# Popcorn?



## Oaklys Dad (Dec 28, 2005)

I hope not too! I toss my guys popcorn quite often. Finding the right treat to motivate a puppy is great. Especially something cheap and easy like popcorn.


----------



## kobusclan6 (Feb 10, 2009)

I don't know about anyone else...but this would make me nervous! I would worry about the popcorn getting caught in her throat.:uhoh: I don't know.... I wouldn't....but thats just me I guess! I know I am forever getting choked on popcorn ( I don't have a uvula anymore) and so maybe thats why I would be more apt to worry about choking!


----------



## Florabora22 (Nov 30, 2008)

Oaklys Dad said:


> I hope not too!

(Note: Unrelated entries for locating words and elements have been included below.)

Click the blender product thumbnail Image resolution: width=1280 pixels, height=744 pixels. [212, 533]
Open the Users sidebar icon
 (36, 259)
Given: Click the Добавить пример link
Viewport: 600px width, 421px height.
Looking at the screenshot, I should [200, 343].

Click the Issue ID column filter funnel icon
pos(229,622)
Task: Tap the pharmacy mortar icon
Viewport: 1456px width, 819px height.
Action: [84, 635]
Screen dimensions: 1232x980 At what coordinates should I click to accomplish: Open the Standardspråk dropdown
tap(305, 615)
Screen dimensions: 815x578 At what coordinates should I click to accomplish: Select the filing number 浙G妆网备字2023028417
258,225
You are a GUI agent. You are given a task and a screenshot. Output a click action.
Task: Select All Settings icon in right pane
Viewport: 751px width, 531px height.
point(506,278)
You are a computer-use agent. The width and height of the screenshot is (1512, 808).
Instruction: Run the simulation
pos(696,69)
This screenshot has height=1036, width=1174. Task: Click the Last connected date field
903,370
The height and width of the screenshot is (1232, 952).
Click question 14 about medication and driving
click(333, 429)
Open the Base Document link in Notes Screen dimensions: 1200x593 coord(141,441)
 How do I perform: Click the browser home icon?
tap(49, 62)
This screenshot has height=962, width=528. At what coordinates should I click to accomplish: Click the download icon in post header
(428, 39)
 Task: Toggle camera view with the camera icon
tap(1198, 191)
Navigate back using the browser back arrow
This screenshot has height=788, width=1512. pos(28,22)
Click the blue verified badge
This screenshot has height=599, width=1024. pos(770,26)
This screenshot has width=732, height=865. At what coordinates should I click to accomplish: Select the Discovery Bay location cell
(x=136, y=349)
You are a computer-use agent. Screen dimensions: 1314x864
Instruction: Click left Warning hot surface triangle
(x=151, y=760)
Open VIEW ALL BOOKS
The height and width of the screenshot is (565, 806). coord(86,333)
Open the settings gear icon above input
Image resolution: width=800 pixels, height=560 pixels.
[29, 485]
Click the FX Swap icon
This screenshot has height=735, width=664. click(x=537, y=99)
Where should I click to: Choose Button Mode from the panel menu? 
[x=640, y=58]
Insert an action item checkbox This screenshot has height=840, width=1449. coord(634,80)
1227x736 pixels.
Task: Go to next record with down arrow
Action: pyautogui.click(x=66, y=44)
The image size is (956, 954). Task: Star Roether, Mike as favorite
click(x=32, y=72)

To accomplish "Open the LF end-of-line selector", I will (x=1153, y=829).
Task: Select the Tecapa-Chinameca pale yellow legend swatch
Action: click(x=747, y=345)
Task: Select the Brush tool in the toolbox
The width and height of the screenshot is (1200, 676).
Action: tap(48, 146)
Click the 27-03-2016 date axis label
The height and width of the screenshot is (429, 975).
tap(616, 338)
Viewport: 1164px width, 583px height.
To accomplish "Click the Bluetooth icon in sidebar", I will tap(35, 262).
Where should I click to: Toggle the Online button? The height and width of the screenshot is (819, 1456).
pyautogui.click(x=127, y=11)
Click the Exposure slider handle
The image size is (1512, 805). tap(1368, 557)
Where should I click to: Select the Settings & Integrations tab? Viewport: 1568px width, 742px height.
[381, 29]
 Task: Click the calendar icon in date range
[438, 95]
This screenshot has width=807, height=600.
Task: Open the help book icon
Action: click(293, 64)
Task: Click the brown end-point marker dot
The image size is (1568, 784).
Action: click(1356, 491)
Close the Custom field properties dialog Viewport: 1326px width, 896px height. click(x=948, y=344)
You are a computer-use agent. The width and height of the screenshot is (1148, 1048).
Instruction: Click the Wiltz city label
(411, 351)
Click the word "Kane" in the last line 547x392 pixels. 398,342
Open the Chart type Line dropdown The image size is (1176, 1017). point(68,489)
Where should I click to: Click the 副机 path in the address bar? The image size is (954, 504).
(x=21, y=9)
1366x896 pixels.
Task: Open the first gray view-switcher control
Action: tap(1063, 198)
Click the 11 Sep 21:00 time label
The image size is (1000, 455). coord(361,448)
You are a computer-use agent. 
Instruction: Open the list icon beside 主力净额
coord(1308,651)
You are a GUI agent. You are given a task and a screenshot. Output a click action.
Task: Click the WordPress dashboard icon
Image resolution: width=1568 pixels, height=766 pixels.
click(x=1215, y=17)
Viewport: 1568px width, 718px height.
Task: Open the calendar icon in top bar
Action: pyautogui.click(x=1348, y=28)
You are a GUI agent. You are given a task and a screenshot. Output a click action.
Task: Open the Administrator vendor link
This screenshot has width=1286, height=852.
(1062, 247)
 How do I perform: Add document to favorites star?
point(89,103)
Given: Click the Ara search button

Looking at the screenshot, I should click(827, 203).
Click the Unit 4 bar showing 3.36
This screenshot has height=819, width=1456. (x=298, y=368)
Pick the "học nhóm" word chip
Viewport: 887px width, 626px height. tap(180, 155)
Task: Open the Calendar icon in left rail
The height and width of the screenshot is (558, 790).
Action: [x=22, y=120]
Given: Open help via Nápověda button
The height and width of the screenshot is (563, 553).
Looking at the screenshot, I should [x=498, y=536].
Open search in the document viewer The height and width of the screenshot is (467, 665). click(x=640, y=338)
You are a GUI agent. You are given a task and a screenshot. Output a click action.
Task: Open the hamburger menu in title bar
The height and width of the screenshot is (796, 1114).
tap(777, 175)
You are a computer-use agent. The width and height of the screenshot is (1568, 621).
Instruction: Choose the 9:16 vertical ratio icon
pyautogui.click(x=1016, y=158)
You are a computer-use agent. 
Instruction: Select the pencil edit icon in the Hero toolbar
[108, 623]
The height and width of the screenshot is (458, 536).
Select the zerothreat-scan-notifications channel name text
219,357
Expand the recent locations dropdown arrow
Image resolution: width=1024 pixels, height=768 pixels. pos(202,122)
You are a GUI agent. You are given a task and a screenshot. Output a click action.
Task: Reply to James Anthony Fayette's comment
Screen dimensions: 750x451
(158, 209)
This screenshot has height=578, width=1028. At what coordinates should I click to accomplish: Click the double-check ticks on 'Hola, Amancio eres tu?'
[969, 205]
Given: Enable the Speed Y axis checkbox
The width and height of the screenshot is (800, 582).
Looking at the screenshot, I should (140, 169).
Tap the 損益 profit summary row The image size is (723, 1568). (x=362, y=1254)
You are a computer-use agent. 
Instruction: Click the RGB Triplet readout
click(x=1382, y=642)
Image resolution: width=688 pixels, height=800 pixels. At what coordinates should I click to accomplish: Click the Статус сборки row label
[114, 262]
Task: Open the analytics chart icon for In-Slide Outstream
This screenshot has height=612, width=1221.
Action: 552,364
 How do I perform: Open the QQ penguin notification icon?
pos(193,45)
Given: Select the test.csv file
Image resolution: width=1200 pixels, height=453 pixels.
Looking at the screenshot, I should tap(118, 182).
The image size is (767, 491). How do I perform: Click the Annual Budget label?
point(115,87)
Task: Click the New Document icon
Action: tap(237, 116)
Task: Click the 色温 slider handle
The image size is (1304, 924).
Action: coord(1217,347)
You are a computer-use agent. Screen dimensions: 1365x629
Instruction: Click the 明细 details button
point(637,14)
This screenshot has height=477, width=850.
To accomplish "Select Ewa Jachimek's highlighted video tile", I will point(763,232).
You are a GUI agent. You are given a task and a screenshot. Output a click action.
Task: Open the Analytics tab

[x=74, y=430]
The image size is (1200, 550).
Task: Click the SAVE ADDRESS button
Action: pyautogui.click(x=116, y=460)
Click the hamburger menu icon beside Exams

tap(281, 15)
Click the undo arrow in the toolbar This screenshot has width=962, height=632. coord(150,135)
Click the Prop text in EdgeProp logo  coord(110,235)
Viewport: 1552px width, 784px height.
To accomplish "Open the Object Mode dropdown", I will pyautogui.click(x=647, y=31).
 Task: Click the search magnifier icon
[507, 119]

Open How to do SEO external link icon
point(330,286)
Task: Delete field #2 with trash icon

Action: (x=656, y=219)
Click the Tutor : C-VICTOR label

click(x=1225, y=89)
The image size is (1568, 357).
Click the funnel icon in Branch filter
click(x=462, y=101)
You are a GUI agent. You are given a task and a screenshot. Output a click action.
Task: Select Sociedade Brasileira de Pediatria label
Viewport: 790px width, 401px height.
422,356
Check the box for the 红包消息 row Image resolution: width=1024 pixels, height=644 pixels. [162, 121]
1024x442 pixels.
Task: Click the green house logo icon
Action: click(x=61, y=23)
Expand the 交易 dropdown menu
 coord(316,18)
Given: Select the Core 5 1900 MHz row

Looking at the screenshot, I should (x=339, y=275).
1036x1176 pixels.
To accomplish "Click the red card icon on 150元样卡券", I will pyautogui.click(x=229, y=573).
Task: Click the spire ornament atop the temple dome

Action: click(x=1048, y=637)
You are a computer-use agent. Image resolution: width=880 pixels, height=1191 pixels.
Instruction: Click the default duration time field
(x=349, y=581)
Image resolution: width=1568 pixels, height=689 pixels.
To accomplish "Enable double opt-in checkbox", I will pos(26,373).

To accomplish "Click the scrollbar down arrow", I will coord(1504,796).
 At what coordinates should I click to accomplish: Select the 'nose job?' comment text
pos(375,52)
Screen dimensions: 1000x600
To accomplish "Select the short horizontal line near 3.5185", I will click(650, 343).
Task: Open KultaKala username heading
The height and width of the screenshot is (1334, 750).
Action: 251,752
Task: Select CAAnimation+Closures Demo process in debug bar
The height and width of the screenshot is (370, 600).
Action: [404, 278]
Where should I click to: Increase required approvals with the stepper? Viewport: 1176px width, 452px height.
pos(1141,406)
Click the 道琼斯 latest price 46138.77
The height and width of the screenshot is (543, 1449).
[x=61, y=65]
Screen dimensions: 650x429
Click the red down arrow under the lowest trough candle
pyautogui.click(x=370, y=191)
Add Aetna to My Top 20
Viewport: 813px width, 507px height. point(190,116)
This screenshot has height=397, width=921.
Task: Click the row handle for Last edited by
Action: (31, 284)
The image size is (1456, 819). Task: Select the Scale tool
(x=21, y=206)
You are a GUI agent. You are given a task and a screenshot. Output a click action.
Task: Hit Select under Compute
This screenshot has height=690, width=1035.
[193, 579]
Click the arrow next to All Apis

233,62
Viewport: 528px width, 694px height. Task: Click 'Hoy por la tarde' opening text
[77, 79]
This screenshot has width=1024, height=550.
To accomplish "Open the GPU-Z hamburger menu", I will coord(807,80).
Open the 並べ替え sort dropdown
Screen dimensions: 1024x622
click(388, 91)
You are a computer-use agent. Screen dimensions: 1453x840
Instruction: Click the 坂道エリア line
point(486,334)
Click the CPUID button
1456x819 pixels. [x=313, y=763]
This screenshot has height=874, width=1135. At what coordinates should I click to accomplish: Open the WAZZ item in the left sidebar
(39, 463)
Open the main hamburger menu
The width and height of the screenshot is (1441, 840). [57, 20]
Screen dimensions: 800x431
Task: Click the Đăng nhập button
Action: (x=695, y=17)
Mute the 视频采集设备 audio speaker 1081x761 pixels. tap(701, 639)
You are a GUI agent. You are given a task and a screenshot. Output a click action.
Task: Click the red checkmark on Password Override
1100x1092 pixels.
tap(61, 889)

I toss my guys popcorn quite often. Finding the right treat to motivate a puppy is great. Especially something cheap and easy like popcorn.


No kidding it's cheap. : And I don't feed her mass quantities of it. One popped kernel usually can be broken up into 3 small treats. I don't add salt or butter, and she seems totally content with it. 

As for choking... She chokes all the time on Charlee Bears (she'll inhale one and then go run off and choke), so I guess I'm not too concerned about choking anymore.


----------



## kobusclan6 (Feb 10, 2009)

I guess if your breaking it up...it really shouldn't be a problem!

I just get nervous cause puppies are like toddlers...sometimes they get to excited and try and eat to fast and things like popcorn can get caught! 
My bestfriends neice died at age 2 from choking on a pretzel..... so I refuse to buy pretzels!!! (see a pattern here?) I am a worry wort!! 


?... when was Flora born? Cadence was born Nov. 25, 08. Is that her birth date above?


----------



## Florabora22 (Nov 30, 2008)

luvmydog2 said:


> I guess if your breaking it up...it really shouldn't be a problem!
> 
> I just get nervous cause puppies are like toddlers...sometimes they get to excited and try and eat to fast and things like popcorn can get caught!
> My bestfriends neice died at age 2 from choking on a pretzel..... so I refuse to buy pretzels!!! (see a pattern here?) I am a worry wort!!
> ...


Yes it is! Cadence is only a day younger than Flora. 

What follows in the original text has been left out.